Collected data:
== == ==

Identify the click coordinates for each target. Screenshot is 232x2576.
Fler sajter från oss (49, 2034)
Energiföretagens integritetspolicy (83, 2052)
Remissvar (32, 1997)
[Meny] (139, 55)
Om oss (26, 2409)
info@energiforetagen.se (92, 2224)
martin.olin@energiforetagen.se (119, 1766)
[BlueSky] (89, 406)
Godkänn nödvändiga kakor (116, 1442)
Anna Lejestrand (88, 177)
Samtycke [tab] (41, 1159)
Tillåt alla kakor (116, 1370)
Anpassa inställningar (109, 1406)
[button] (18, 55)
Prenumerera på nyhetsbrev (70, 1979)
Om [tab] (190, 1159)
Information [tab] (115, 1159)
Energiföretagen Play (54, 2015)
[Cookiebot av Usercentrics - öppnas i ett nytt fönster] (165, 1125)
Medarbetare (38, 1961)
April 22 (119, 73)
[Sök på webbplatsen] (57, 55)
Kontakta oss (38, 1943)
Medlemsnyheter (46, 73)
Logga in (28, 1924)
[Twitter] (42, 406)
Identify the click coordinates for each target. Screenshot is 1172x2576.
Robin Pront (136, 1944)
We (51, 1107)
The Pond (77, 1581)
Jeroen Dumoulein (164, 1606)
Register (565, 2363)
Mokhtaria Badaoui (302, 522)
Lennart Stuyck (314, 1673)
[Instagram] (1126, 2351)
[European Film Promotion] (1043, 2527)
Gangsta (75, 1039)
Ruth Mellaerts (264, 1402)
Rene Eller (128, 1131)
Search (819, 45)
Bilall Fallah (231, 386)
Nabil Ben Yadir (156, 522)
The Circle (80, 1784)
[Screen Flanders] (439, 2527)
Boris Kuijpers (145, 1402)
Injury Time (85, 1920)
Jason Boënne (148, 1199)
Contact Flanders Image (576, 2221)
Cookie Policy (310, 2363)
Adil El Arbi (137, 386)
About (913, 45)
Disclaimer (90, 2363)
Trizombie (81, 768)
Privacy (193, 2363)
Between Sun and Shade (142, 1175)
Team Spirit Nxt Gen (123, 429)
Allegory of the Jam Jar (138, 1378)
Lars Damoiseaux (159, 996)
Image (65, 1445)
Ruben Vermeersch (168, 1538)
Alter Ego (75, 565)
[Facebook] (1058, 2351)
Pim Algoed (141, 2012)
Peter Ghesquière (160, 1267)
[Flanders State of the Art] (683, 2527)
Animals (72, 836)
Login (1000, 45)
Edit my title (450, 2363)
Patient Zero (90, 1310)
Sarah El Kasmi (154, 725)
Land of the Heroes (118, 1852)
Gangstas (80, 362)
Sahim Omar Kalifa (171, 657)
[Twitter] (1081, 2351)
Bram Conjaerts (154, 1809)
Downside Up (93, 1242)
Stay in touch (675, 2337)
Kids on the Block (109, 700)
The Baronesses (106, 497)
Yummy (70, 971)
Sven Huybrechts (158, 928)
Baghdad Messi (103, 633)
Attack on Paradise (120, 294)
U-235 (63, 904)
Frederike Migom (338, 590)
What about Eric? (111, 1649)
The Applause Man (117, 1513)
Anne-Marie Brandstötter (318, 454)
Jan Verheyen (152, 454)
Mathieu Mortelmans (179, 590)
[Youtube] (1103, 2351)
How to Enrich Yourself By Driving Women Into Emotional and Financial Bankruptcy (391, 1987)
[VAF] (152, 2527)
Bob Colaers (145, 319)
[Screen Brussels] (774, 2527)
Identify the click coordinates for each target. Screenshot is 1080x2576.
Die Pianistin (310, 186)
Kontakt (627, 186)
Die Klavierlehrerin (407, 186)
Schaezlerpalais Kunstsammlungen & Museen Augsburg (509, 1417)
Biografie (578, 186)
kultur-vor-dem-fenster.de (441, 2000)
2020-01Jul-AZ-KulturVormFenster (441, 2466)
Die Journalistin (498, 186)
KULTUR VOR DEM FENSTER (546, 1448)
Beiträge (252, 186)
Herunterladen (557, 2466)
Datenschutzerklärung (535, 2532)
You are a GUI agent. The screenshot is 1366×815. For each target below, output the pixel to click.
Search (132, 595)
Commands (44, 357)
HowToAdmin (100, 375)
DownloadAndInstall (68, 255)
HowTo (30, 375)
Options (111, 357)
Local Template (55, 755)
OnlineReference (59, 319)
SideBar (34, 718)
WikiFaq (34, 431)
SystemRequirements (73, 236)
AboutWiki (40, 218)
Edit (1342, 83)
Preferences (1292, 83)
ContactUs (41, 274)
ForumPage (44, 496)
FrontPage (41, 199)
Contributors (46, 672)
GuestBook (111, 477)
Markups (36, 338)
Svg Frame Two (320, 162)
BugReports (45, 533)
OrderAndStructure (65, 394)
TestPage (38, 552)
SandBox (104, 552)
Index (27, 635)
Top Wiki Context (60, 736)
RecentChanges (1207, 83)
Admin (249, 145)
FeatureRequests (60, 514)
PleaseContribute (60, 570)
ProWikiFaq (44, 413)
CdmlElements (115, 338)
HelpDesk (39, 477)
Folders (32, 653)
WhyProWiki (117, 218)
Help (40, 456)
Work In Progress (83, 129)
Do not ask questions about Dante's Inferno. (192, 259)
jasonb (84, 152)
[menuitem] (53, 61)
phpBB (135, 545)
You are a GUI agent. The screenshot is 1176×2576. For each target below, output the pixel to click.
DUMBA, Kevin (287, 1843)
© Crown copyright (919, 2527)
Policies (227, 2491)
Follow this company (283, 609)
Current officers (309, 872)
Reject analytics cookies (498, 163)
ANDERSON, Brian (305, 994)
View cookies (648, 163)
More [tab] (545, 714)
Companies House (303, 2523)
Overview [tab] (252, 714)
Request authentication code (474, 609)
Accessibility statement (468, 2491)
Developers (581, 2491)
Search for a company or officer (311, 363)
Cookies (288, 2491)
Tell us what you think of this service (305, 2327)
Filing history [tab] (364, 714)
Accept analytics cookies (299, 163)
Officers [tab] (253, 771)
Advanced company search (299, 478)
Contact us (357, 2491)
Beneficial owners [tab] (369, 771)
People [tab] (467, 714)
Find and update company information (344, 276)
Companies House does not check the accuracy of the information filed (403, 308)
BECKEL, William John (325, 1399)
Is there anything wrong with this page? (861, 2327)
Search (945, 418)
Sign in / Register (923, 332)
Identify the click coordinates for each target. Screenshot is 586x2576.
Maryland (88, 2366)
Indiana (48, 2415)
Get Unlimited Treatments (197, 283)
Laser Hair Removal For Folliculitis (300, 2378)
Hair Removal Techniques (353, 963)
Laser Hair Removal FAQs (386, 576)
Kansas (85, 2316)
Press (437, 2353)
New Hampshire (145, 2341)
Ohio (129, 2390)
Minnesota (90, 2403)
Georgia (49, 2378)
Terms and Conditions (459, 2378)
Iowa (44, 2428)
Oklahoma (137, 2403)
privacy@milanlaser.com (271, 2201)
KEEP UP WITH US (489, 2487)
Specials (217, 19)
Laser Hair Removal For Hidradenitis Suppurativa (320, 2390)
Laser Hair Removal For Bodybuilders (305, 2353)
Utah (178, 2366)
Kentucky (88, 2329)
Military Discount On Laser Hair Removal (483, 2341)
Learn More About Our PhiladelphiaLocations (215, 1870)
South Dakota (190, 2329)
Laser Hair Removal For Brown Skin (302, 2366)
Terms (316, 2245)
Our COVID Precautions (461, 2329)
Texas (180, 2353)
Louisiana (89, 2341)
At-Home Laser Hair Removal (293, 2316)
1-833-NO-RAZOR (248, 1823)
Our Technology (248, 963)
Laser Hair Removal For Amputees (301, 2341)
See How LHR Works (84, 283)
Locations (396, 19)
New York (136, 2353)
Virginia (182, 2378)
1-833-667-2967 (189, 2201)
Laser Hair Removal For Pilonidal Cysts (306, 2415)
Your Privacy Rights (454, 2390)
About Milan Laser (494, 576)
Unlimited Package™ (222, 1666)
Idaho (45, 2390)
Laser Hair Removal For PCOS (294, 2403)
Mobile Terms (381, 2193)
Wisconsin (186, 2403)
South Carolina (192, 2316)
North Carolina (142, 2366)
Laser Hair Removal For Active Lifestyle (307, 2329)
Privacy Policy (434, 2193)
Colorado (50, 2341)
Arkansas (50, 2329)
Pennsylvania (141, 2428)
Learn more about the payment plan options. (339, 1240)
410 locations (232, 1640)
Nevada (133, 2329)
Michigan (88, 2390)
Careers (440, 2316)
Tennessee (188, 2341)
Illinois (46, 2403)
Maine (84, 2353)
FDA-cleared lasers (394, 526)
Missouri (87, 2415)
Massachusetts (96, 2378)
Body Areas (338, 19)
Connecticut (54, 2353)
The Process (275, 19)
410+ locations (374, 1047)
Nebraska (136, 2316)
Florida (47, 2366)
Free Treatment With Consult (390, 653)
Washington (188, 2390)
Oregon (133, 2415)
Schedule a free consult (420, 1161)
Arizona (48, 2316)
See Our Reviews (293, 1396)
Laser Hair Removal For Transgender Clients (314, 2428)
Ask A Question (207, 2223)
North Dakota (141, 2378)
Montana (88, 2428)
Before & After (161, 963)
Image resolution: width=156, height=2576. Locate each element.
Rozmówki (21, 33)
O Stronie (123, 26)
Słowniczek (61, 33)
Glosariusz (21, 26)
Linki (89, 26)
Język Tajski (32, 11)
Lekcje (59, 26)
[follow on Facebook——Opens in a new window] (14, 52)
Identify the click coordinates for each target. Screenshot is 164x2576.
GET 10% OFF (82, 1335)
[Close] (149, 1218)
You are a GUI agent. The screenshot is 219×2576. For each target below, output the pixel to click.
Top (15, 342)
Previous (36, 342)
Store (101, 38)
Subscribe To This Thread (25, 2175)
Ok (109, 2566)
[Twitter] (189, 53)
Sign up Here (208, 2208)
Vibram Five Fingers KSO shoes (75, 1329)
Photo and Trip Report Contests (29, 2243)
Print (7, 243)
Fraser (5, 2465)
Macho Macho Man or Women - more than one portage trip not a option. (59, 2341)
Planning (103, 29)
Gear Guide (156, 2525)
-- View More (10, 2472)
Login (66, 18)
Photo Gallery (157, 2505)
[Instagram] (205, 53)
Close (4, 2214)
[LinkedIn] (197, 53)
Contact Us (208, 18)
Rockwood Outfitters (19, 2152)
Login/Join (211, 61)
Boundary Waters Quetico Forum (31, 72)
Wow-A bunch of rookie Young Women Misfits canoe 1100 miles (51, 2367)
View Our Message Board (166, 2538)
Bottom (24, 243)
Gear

== == ==

Work to be completed. Using the entries shown above, reproduce verbatim the lines from the line bearing "Kontakt (627, 186)" to the line bearing "Search (132, 595)", inclusive.

Exercise answer.
Kontakt (627, 186)
Die Klavierlehrerin (407, 186)
Schaezlerpalais Kunstsammlungen & Museen Augsburg (509, 1417)
Biografie (578, 186)
kultur-vor-dem-fenster.de (441, 2000)
2020-01Jul-AZ-KulturVormFenster (441, 2466)
Die Journalistin (498, 186)
KULTUR VOR DEM FENSTER (546, 1448)
Beiträge (252, 186)
Herunterladen (557, 2466)
Datenschutzerklärung (535, 2532)
You are a GUI agent. The screenshot is 1366×815. For each target below, output the pixel to click.
Search (132, 595)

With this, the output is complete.